Politique
Le logement social devient le théâtre d’une bataille politique après les annonces de Marine Le Pen
Réserver les HLM aux Français, abroger la loi SRU, expulser des familles qualifiées de délinquantes. Les pistes dévoilées par Marine Le Pen sur le…


Réserver les HLM aux Français, abroger la loi SRU, expulser des familles qualifiées de délinquantes. Les pistes dévoilées par Marine Le Pen sur le logement font bondir la gauche et les associations de défense des locataires, qui y voient un écran de fumée pointant les étrangers.
Le logement sera « un des grands chantiers » du quinquennat, promet Marine Le Pen. Lors de son discours de rentrée, la dirigeante du Rassemblement national a posé plusieurs mesures fortes sur la table. Donner la priorité d’accès au logement social aux Français, leur réserver les aides personnelles au logement, abroger la loi SRU, expulser les familles qualifiées de délinquantes de leur HLM. Elle souhaite aussi remplacer MaPrimeRénov’ par un prêt à taux zéro et alléger les contraintes liées aux diagnostics de performance énergétique. Des pistes qui ont provoqué des réactions immédiates, à gauche comme chez les acteurs du secteur.
« Une lubie xénophobe. » La formule est signée Emmanuelle Cosse, présidente de l’Union sociale pour l’habitat, qui rassemble les organismes HLM, et ancienne ministre écologiste du Logement. Selon elle, le discours du RN parle en réalité très peu de logement et se sert de la crise pour désigner un bouc émissaire, les immigrés. Elle oppose un chiffre aux intentions affichées. Les étrangers représentent 15 % des locataires du parc HLM, et leur accès au logement social est même inférieur à celui des ménages français. Aucun favoritisme, donc, insiste-t-elle.

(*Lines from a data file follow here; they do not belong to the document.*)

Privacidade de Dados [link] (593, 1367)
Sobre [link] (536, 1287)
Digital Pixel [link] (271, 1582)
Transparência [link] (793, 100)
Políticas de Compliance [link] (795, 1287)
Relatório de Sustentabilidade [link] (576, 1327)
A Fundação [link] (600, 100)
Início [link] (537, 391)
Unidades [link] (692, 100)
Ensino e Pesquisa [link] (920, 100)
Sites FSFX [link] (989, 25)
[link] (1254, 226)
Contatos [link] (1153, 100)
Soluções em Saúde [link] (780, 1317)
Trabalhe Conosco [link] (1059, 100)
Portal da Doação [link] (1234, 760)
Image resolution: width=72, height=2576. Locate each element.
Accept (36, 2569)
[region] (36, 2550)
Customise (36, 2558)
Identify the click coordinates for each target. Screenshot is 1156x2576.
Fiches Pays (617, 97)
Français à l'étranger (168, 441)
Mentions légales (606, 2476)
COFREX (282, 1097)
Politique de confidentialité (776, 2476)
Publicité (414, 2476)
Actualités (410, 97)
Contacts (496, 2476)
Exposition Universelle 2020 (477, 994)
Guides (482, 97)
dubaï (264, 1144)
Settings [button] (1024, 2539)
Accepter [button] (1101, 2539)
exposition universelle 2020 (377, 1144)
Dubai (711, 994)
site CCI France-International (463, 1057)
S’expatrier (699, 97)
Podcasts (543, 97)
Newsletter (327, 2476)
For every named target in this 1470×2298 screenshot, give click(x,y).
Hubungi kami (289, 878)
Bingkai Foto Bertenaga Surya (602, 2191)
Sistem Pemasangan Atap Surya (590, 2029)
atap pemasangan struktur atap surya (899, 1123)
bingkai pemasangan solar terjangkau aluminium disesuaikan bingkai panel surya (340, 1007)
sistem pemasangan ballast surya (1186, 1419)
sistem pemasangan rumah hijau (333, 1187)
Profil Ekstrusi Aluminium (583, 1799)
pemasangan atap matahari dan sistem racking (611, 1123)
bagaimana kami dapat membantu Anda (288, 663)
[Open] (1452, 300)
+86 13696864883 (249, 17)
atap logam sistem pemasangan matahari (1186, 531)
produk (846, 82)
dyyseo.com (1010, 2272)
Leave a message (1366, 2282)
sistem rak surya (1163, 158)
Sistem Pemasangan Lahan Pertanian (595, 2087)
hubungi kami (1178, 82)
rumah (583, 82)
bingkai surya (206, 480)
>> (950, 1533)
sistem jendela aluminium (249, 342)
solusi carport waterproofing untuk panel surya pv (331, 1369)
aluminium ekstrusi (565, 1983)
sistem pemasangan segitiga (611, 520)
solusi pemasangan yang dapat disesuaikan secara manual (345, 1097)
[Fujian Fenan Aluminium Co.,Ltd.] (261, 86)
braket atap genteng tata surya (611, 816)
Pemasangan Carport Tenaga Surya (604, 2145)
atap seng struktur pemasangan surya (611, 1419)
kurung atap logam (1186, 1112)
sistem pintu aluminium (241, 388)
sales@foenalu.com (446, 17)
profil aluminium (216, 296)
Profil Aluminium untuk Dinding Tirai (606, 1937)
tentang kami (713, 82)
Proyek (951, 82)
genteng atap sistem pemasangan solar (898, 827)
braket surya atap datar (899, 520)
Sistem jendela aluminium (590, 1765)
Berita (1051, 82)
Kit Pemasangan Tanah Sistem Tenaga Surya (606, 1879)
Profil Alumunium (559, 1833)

La Confédération nationale du logement, qui défend les locataires du parc social, va dans le même sens. La préférence nationale ne changera rien à la pénurie, prévient-elle, en rappelant que près de 3 millions de ménages attendent aujourd’hui un logement HLM. Faire croire que les étrangers seraient les grands responsables de la crise du logement relève du mensonge, écrit l’organisation. Un constat partagé par Jacques Baudrier, adjoint communiste chargé du logement à la mairie de Paris, pour qui la disparition de la loi SRU constituerait un recul gravissime.
Adoptée en 2000, cette loi oblige les communes de plus de 3 500 habitants, et de 1 500 dans l’agglomération parisienne, à compter 20 % ou 25 % de logements locatifs sociaux parmi leurs résidences principales d’ici 2025. Le bilan est concret. Un million de logements sociaux ont été produits entre son entrée en vigueur et 2022, soit près de 20 % du parc social actuel. Jean-Luc Mélenchon, lui, dénonce un projet qui ferait « des ghettos de riches ».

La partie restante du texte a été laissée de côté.